Trump’s Executive Actions May Delay Infrastructure Projects
President Donald J. Trump has signed a number of executive orders intending to cut through or eliminate regulatory processes to get infrastructure projects up and running quicker.
But a report from the Atlantic Council indicates that such an approach could slow down infrastructure development by increasing the likelihood that aggrieved parties will file lawsuits and trade disputes.
Hastening the approval process for the Dakota Access and Keystone XL, the report said, means courts could invalidate the go-aheads. Requiring local content for steel in pipelines could yield trade disputes from members of the World Trade Organization.
On the Dakota Access pipeline, Trump signed a presidential memorandum essentially directing the Army Corps of Engineers to skip the last part of the contemplated approval process, an additional review of an alternate route and preparing an environmental impact statement. The Corps rescinded the environmental review, allowing the project to proceed, citing the president’s directive. According to the Atlantic Council report “there is still some risk the court could halt or delay operation of the pipeline and order the army to proceed with more environmental review” because the agency didn’t provide a reasoned justification for its change of procedure.
Trump also signed a memo inviting TransCanada to resubmit its application for Keystone XL and directed agencies to make a decision within sixty days. According to the report, “This accelerated timeline significantly increases the risk that a court could block any decision to grant Keystone XL a permit.” As with Dakota Access, the State Department needs to “ensure that any change in its decision is supported in the record” and not merely presidential fiat.
The Presidential Memorandum Regarding Construction of American Pipelines, signed in January, directed Secretary of Commerce Wilbur Ross to develop a plan within 180 days to require pipelines in the US to use materials and equipment produced domestically.
“Ross will face significant challenges in crafting a plan that avoids creating additional legal uncertainty in a World Trade Organization (WTO) challenge or harming US industry,” said the report.

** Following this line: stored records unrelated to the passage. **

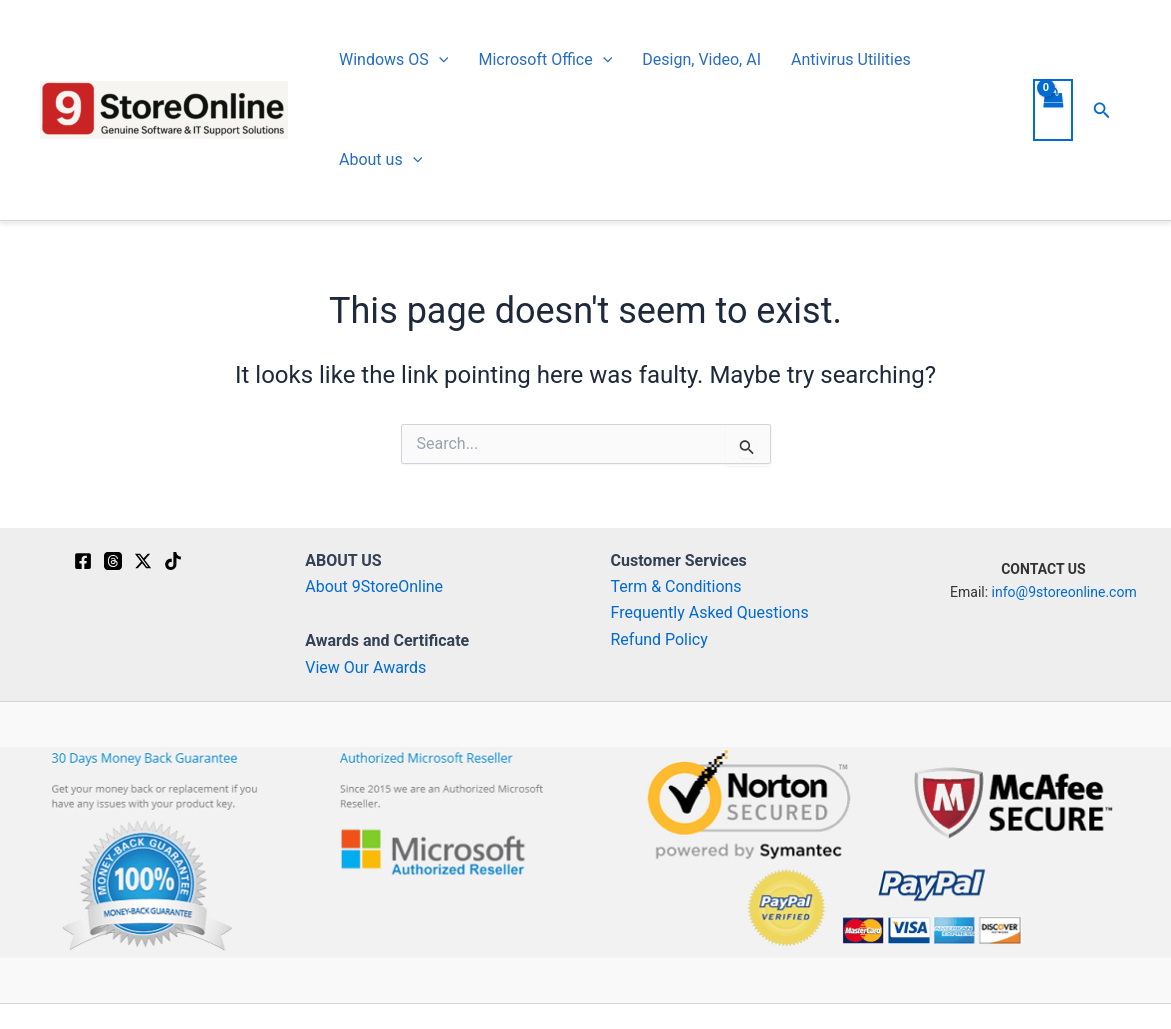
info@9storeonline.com (1064, 592)
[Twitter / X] (143, 561)
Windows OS (393, 60)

WTO rules enshrine the principle of non-discrimination between domestic producers and foreign suppliers, meaning, that WTO members are required to give the same treatment to domestic products and imports from all other members. This principle of most-favored-nation treatment actually predates the WTO and is included in Article I of the General Agreement on Tariffs and Trade, WTO’s predecessor, signed in 1947. WTO rules also put limitations on local content requirements and the US has led the world in challenging those provisions when they hurt US exporters.
“Any plan that supports using US steel and equipment in pipelines will need to be carefully designed to avoid being invalidated at the WTO,” said the report. “In addition, LCRs [local content rules] generally harm the economy of the country implementing them by increasing costs in the economy as a whole and harming international competitiveness.”